A colleague forwarded to me an article from the New York Times, Entrepreneurs See a Web Guided by Common Sense.
The essence of the discussion is the evolution of the Web, and in saying web I mean the content–the documents, images, sounds, descriptive data, etc–not the technology of the Internet. The article refers to this next step as Web 3.0.
If Web 1.0 was about individuals dumping documents on the web to share with others, and Web 2.0 is about setting up communities that collaborate on the development of content, Web 3.0 seems so be about interpreting the content to make meaningful decisions. Will this transition be planned/managed or evolve “organically?” Probably both: the infrastructure can, to some extent, be planned to overcome current impediments, but the application of Web 3.0 will evolve organically as peoples’ mindsets change and evolve to understand what is the new possible.
The reference to Common Sense in the title refers to the ability to draw upon “meta data” contributed by a [Web 2.0] community, such as comments on a hotel, page rankings developed by Google, etc. to draw some conclusions about the under lying material.
Whereas today’s travel recommendation sites force people to weed through long lists of comments and observations left by others, the Web. 3.0 system would weigh and rank all of the comments.
While the evolution of the Internet has a technology path, the real value comes from its application: the use of the web content to address real-world problems. From that perspective, Web 1.0 was about making content easy to get to. Web 2.0 is mostly about the contribution of interpretations by a community. Web 3.0 is about consolidating the multiplicity of views in to a coherent message with decisionable actions.
====
> PROBLEM 1
Copy the part of the Web 3.0 post word for word, starting with "The essence of" and going on through "as Web 3.0.".

(Pointing records for screenshots and pages)
====
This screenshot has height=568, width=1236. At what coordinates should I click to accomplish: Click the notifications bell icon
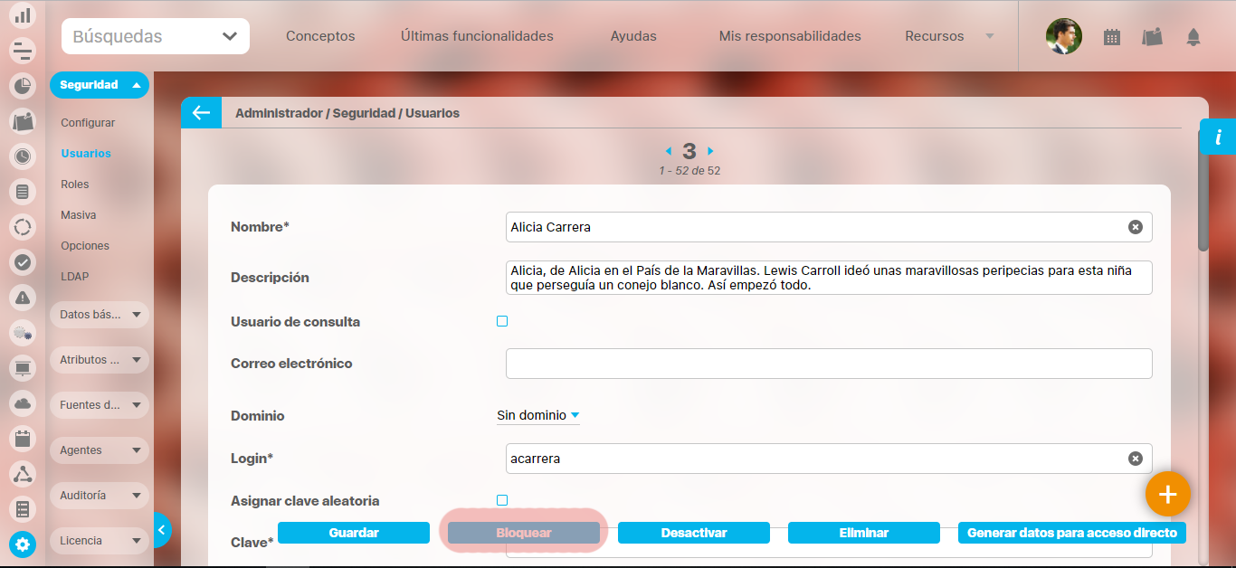coord(1193,37)
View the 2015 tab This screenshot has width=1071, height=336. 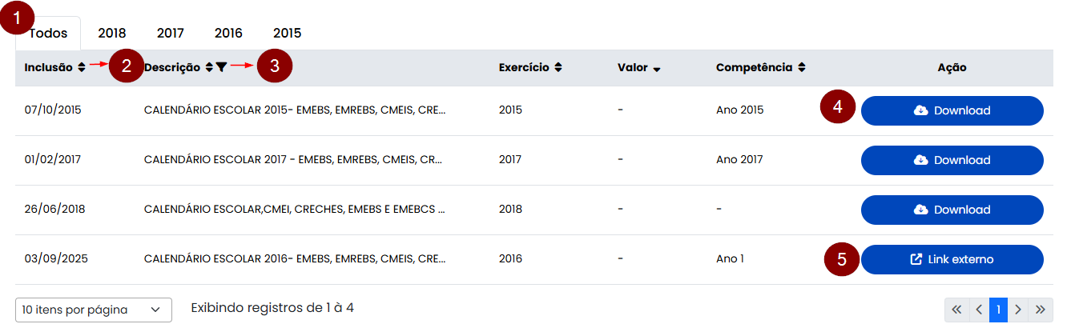point(287,34)
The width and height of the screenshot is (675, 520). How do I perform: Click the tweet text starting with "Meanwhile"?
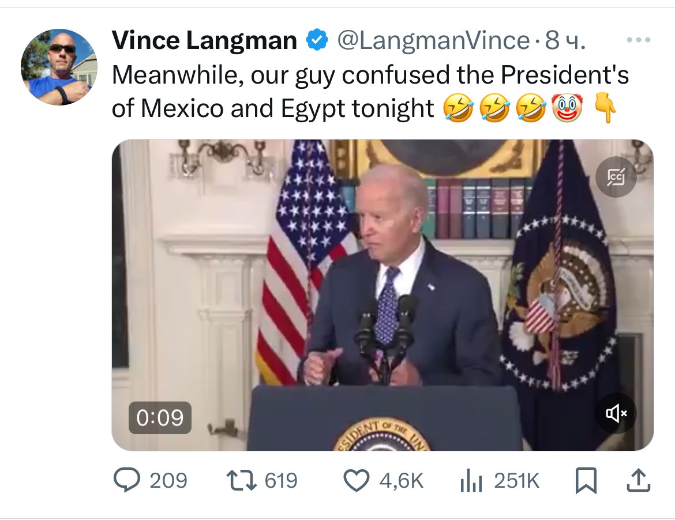[x=369, y=75]
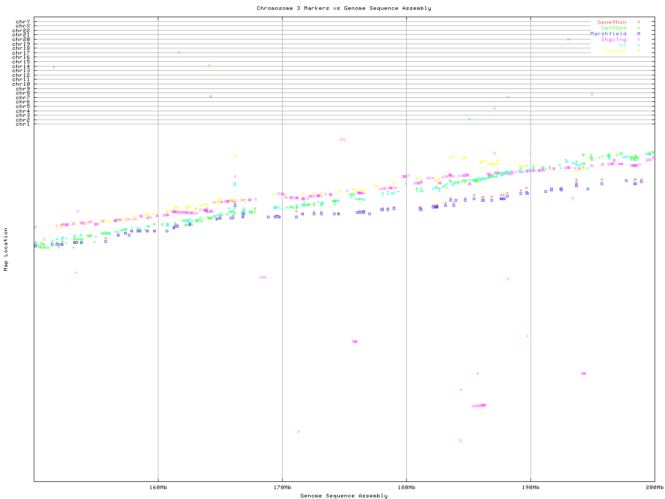Click the Marshfield blue square legend marker
Viewport: 665px width, 499px height.
(639, 34)
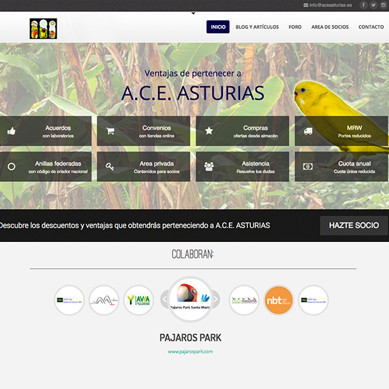Collapse the top bar with the small arrow
This screenshot has width=389, height=389.
(x=193, y=13)
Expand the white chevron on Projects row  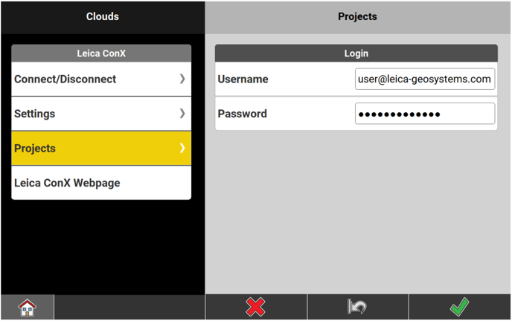(182, 149)
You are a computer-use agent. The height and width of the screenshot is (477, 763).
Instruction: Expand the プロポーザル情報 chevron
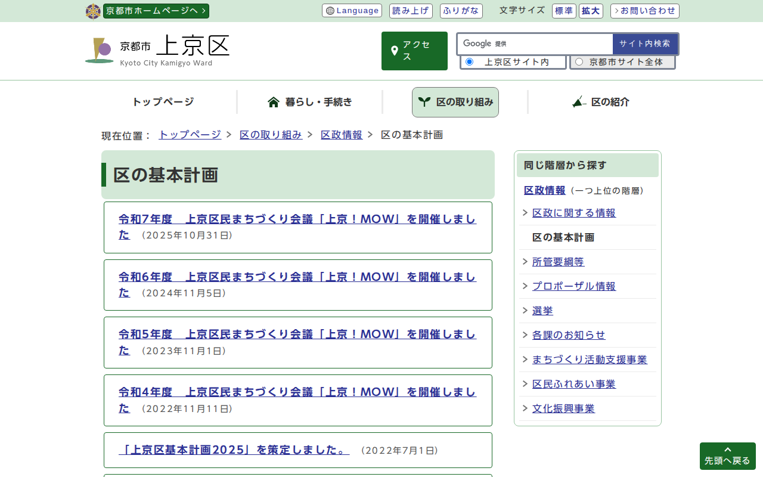pyautogui.click(x=525, y=286)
====
> PROBLEM 2
In the listing, write out again every line starting with the line that contains "You are a computer-use" and going on through the end of the listing, requests included. Multiply each coordinate in the answers by 0.6 and round to whole numbers, with halves going up. Leave out the pictures.

> COMPLETE OUTPUT 1
The essence of the discussion is the evolution of the Web, and in saying web I mean the content–the documents, images, sounds, descriptive data, etc–not the technology of the Internet. The article refers to this next step as Web 3.0.

> COMPLETE OUTPUT 2
You are a computer-use agent. The height and width of the screenshot is (477, 763).
Instruction: Expand the プロポーザル情報 chevron
pyautogui.click(x=315, y=172)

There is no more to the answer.